**Data:**
####

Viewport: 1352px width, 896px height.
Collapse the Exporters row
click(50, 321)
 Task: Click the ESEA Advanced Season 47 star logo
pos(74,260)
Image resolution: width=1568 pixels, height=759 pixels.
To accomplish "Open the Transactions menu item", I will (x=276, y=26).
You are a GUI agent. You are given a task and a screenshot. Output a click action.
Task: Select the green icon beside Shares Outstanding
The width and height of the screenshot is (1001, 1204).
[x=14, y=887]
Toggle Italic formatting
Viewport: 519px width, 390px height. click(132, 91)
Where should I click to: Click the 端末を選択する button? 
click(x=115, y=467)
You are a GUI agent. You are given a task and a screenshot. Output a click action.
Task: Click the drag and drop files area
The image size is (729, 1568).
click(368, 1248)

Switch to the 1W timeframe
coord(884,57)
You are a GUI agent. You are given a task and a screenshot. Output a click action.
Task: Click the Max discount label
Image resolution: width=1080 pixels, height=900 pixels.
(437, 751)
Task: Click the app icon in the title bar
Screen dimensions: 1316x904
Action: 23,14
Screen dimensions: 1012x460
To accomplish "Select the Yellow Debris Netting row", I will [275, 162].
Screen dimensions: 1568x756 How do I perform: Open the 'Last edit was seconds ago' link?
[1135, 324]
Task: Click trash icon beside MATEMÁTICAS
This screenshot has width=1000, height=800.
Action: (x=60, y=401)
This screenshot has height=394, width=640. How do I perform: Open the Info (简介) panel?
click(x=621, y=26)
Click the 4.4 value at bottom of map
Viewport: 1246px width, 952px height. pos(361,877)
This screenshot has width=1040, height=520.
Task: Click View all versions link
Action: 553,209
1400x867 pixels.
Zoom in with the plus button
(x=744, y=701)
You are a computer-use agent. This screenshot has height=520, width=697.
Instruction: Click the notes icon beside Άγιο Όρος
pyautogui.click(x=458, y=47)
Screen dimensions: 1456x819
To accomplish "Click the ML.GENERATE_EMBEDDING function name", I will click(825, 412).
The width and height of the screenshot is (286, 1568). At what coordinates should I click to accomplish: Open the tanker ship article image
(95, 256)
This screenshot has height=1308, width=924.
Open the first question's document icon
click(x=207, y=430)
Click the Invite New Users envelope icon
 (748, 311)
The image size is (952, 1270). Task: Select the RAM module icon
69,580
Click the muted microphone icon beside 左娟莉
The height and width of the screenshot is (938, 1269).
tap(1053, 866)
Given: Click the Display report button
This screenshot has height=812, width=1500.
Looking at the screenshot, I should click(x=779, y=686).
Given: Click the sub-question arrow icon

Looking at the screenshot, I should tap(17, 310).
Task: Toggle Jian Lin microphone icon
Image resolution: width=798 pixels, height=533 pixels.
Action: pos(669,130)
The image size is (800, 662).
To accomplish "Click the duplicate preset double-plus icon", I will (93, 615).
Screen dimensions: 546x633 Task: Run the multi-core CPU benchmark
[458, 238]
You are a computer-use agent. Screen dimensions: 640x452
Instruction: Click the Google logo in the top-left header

####

**About this exercise:** Write the complete data out, exactly as above.

**Exercise output:**
Viewport: 1352px width, 896px height.
Collapse the Exporters row
click(50, 321)
 Task: Click the ESEA Advanced Season 47 star logo
pos(74,260)
Image resolution: width=1568 pixels, height=759 pixels.
To accomplish "Open the Transactions menu item", I will (x=276, y=26).
You are a GUI agent. You are given a task and a screenshot. Output a click action.
Task: Select the green icon beside Shares Outstanding
The width and height of the screenshot is (1001, 1204).
[x=14, y=887]
Toggle Italic formatting
Viewport: 519px width, 390px height. click(132, 91)
Where should I click to: Click the 端末を選択する button? 
click(x=115, y=467)
You are a GUI agent. You are given a task and a screenshot. Output a click action.
Task: Click the drag and drop files area
The image size is (729, 1568).
click(368, 1248)

Switch to the 1W timeframe
coord(884,57)
You are a GUI agent. You are given a task and a screenshot. Output a click action.
Task: Click the Max discount label
Image resolution: width=1080 pixels, height=900 pixels.
(437, 751)
Task: Click the app icon in the title bar
Screen dimensions: 1316x904
Action: 23,14
Screen dimensions: 1012x460
To accomplish "Select the Yellow Debris Netting row", I will [275, 162].
Screen dimensions: 1568x756 How do I perform: Open the 'Last edit was seconds ago' link?
[1135, 324]
Task: Click trash icon beside MATEMÁTICAS
This screenshot has width=1000, height=800.
Action: (x=60, y=401)
This screenshot has height=394, width=640. How do I perform: Open the Info (简介) panel?
click(x=621, y=26)
Click the 4.4 value at bottom of map
Viewport: 1246px width, 952px height. pos(361,877)
This screenshot has width=1040, height=520.
Task: Click View all versions link
Action: 553,209
1400x867 pixels.
Zoom in with the plus button
(x=744, y=701)
You are a computer-use agent. This screenshot has height=520, width=697.
Instruction: Click the notes icon beside Άγιο Όρος
pyautogui.click(x=458, y=47)
Screen dimensions: 1456x819
To accomplish "Click the ML.GENERATE_EMBEDDING function name", I will click(825, 412).
The width and height of the screenshot is (286, 1568). At what coordinates should I click to accomplish: Open the tanker ship article image
(95, 256)
This screenshot has height=1308, width=924.
Open the first question's document icon
click(x=207, y=430)
Click the Invite New Users envelope icon
 (748, 311)
The image size is (952, 1270). Task: Select the RAM module icon
69,580
Click the muted microphone icon beside 左娟莉
The height and width of the screenshot is (938, 1269).
tap(1053, 866)
Given: Click the Display report button
This screenshot has height=812, width=1500.
Looking at the screenshot, I should click(x=779, y=686).
Given: Click the sub-question arrow icon

Looking at the screenshot, I should tap(17, 310).
Task: Toggle Jian Lin microphone icon
Image resolution: width=798 pixels, height=533 pixels.
Action: pos(669,130)
The image size is (800, 662).
To accomplish "Click the duplicate preset double-plus icon", I will (93, 615).
Screen dimensions: 546x633 Task: Run the multi-core CPU benchmark
[458, 238]
You are a computer-use agent. Screen dimensions: 640x452
Instruction: Click the Google logo in the top-left header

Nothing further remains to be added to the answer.